## What you have to do
Spot each line in the records below where the word "Monday" occurs, then copy it.

Stored records
- Opening Delimiter -
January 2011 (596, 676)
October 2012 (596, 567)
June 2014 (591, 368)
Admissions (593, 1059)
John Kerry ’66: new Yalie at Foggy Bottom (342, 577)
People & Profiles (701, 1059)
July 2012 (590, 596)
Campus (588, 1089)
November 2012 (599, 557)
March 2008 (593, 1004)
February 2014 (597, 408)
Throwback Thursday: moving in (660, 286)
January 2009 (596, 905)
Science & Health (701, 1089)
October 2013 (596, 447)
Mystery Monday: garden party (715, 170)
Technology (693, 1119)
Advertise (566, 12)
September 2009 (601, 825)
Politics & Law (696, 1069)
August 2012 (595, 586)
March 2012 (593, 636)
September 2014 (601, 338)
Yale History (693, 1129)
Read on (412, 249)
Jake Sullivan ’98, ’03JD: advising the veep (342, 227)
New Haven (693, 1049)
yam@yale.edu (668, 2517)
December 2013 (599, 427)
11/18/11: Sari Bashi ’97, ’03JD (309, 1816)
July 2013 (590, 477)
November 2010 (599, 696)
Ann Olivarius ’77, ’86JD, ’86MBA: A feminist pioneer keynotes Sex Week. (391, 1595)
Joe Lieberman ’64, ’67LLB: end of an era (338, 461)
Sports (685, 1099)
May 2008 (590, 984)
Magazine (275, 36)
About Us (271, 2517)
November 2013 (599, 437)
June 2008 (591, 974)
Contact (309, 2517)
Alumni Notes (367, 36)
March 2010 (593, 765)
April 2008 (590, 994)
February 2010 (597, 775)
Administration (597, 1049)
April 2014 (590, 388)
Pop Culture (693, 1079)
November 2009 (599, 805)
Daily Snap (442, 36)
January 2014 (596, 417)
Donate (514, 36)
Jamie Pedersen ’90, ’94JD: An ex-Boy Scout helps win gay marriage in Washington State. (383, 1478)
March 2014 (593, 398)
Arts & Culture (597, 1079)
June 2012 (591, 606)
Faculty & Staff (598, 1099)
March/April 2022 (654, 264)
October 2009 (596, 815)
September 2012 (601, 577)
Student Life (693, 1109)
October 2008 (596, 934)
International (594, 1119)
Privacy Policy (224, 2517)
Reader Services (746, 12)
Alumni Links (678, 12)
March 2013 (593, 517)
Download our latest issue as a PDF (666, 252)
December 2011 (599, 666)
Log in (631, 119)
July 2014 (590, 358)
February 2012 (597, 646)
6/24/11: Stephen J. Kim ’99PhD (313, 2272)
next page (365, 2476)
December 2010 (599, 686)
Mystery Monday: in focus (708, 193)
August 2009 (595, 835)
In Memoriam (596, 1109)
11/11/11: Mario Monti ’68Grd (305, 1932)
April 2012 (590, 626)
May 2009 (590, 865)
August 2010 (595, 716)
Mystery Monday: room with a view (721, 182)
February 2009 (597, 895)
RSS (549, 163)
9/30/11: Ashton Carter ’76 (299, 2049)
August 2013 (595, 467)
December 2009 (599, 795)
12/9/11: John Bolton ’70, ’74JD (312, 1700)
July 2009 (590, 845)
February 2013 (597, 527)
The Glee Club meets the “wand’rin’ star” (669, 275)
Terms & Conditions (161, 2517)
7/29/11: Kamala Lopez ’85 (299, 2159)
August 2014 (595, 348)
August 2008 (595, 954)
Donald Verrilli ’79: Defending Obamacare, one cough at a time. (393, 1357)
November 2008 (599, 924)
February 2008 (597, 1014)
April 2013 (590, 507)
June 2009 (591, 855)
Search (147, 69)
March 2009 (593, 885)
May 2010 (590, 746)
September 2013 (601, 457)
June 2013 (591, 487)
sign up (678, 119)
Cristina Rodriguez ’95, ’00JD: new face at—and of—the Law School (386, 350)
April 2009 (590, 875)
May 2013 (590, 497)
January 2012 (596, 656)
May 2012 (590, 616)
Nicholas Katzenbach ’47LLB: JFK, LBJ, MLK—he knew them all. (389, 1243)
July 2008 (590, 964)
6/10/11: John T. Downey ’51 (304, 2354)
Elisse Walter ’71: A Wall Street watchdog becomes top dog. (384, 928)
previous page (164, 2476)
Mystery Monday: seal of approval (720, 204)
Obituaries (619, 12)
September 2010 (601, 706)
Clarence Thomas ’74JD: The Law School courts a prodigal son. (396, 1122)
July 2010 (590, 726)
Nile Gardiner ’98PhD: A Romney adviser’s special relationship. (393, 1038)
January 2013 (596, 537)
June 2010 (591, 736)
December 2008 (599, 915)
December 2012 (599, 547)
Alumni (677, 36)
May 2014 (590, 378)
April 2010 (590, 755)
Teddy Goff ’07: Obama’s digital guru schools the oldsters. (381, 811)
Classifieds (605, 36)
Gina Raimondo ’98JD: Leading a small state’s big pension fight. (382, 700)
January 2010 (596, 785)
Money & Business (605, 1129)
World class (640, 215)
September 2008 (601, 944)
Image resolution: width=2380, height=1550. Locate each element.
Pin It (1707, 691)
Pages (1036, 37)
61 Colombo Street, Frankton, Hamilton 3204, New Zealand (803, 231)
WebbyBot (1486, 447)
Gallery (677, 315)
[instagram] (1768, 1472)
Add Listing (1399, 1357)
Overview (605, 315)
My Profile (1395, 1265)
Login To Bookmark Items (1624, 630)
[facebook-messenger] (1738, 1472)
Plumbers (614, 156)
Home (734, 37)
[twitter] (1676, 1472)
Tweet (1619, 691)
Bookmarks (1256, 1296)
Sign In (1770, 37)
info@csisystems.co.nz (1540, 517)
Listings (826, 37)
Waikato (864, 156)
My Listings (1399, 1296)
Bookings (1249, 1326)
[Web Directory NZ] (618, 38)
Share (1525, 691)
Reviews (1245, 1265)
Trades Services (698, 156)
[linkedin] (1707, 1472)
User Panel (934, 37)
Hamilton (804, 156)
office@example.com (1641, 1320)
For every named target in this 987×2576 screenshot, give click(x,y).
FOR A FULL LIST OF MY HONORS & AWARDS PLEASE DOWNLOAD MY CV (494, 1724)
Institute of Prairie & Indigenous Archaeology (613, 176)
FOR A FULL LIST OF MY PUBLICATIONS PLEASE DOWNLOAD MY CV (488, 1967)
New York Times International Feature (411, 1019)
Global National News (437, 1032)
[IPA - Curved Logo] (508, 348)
- Closing Delimiter -
## Response area
Mystery Monday: garden party (715, 170)
Mystery Monday: in focus (708, 193)
Mystery Monday: room with a view (721, 182)
Mystery Monday: seal of approval (720, 204)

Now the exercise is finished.